— START OF Text extract —

If that is a 5095M, that would be a 16 forward speeds Hayman. I have two wheel weights on each rear plus balllast in each rear tire....but the main thing is to have the wheels widened out as far as they will go for my hillsides and loader work. The 5095's come with 480/80R30 R1W on the rear...the 5085 comes with a 16.9 on the rear. With loader the tractor weighs right at 10,400 lbs.

Regards, Mike


----------



## Hayman1 (Jul 6, 2013)

Vol said:


> If that is a 5095M, that would be a 16 forward speeds Hayman. I have two wheel weights on each rear plus balllast in each rear tire....but the main thing is to have the wheels widened out as far as they will go for my hillsides and loader work. The 5095's come with 480/80R30 R1W on the rear...the 5085 comes with a 16.9 on the rear. With loader the tractor weighs right at 10,400 lbs.
> 
> Regards, Mike


Yeah, my mistake- realized that right after I posted. Regardless, both are more than the 9 spd 6100. Both my friends 95 and my Clients 85 were ordered with 38s on the rear.


----------



## southwind (Mar 25, 2012)

— END OF Text extract —
— START OF Collected material —

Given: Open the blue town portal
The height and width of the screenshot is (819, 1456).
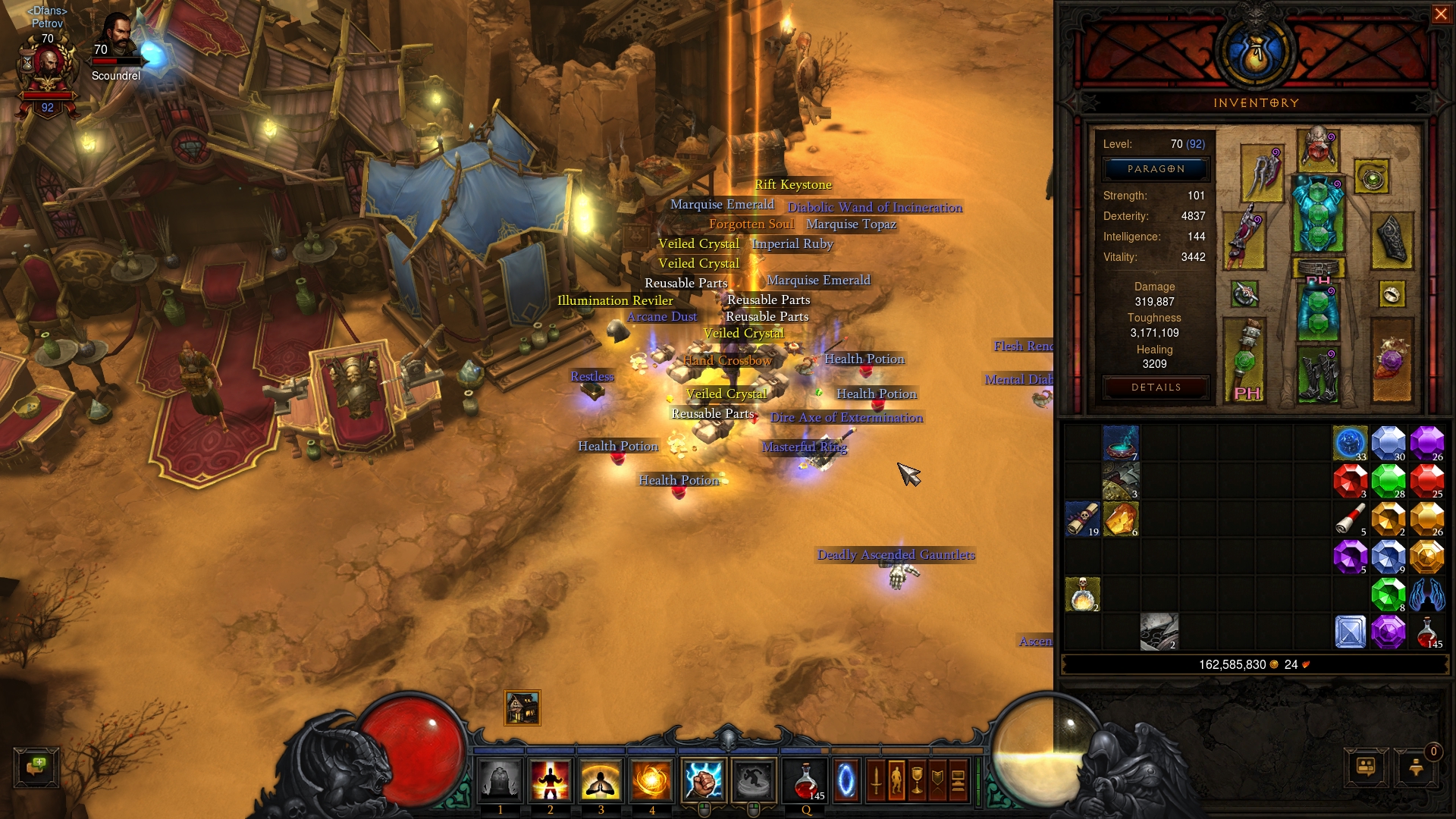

— END OF Collected material —

**Problem statement:** Write the next part of the tractor forum thread, starting right after its last line.

**Exercise response:**
These are the machines I use for the Steffen grabbers The Case 580SL took the place of the 2755 w/245 loader.


----------



## southwind (Mar 25, 2012)

Here is the H7230.The 2755 has no problem with it, so I am sure the 5085 will too.


----------



## southwind (Mar 25, 2012)

Well, the dealer dropped off the 5085M to see if it would handle the Seffen 5510 grabber. It just can't curl back without hitting the relief valve. The load is just too far out.
The 553 loader lifts 3100 lbs. at the pin and 1956 at 31'' out. I am about 5 ' out with a 1250 lb. grabber and 750 lb. of hay [est.].

So I stopped by the dealer to discuss the matter. Have not figured out my next move but I sat in a Kubota M135X . Wow. Pretty beefy machine. Going to price a

NH T6-140 Was not looking to go new.


----------



## hog987 (Apr 5, 2011)

Just put a bigger hydrulic cylinder on it. One with more diameter.


----------



## southwind (Mar 25, 2012)

I thought about that even last year with the 245 loader. Worried about the loader arms holding up over time with the load so far out[swaying, etc.].

I also could use a Kuhns MFG. grabber. It weighs 550lbs. less than the Steffen.


----------



## somedevildawg (Jun 20, 2011)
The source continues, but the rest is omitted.